"Kendini bir dahi sanıyorsun Sinyor Matteo."
Önümde bir ileri, bir geri gidip dururken ellerini beline koymuştu.
"Lâkin karşında zeki bir şehzade olduğunu unutursun."
Yeşil gözleri bana döndüğü anda gözlerimi kaçırdım ve sinirle nefes aldım.
"Üstüne üstelik iki kapı kulu askerimi yaralamışsın. Şuan şifahanede kendinilerini toplamaya çalışırlar."
"Gerçekten bir prense yakışır bir davranış değil Sinyor Matteo."
Yönünü tamamen bana çevirmiş, 'Sinyor Matteo' kısmını alayla söylemiş ve dudaklarının kenarı kıvrılmıştı.
Yeşil gözleri gözlerimin içine bakarken göz bebeklerinin yavaşça karardığını gördüm.
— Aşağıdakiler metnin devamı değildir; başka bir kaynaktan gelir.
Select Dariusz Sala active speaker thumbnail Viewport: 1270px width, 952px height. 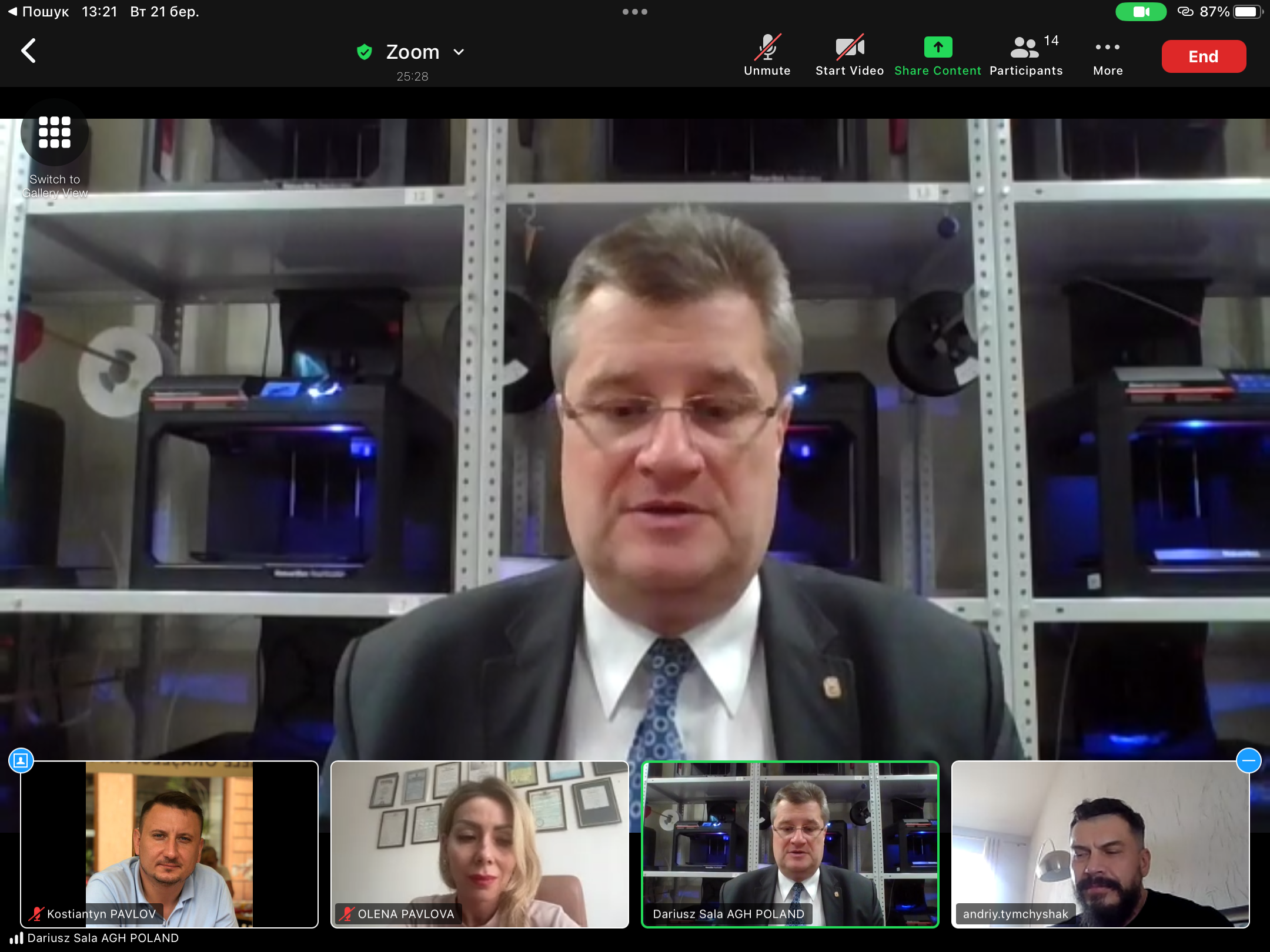click(x=790, y=844)
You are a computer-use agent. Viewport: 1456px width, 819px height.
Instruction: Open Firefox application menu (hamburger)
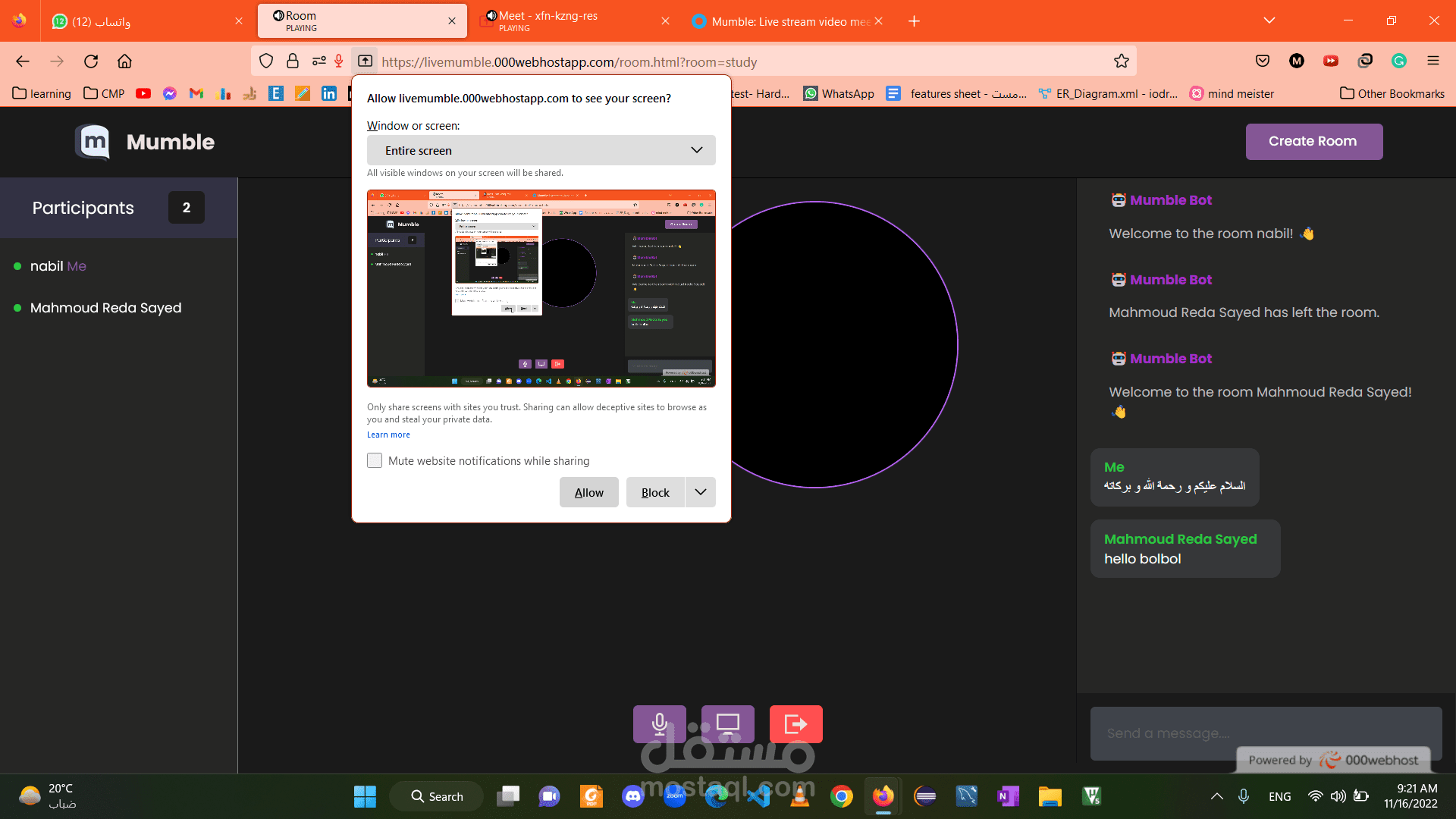[x=1432, y=61]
"Gerçekten benden kaçabileceğini mi sanıyorsun?"
"Payitahtta yolunu bulup, ülkene geri dönebileceğini mi düşünüyorsun?"
Derin bir nefes alıp, verdim ve başımı hafif yukarı kaldırıp ona doğru bir adım attım.
"Ya bunu başarısam Şehzade Timuçin?"
Bu sefer ben onun ismini alayla zikretmiştim. O dimdik durup, hiçbir şey söylemezken çevresinde dönmeye başladım.
"Bir prensi tutsak ederiyorsun ancak aynı zamanda da canını almıyorsun?"
Tam önünde durup, kafamı biraz daha kaldırdım ve yüzümdeki meraklı ifade ile sordum.
"Sahi benden ne istiyorsun?"
Gözlerimin içine derin derin bakarken bende onun gözlerinin içine odaklandım.
Bir kaç saniye gözlerimin içine bakmaya devam ettikten sonra "Zihini bunlarla meşgul etmeyesin zira önündeki günler boyunca daha çok kaçma planı yapmak zorunda kalacaksın Sinyor." Dedi ve kendini hızla toparlar gibi bir ifade takındı.
Ben hâlâ ona bakmaya devam ederken, yeşil gözlerini tekrar gözlerimin içine dikti ve daha sonrada arkasını dönüp, hızlı adımlarla benden uzaklaştı.
Göz teması kurmaktan çekiniyordu ancak neden? Netice de koskoca padişahın aslanlar gibi yetiştirilmiş oğluydu.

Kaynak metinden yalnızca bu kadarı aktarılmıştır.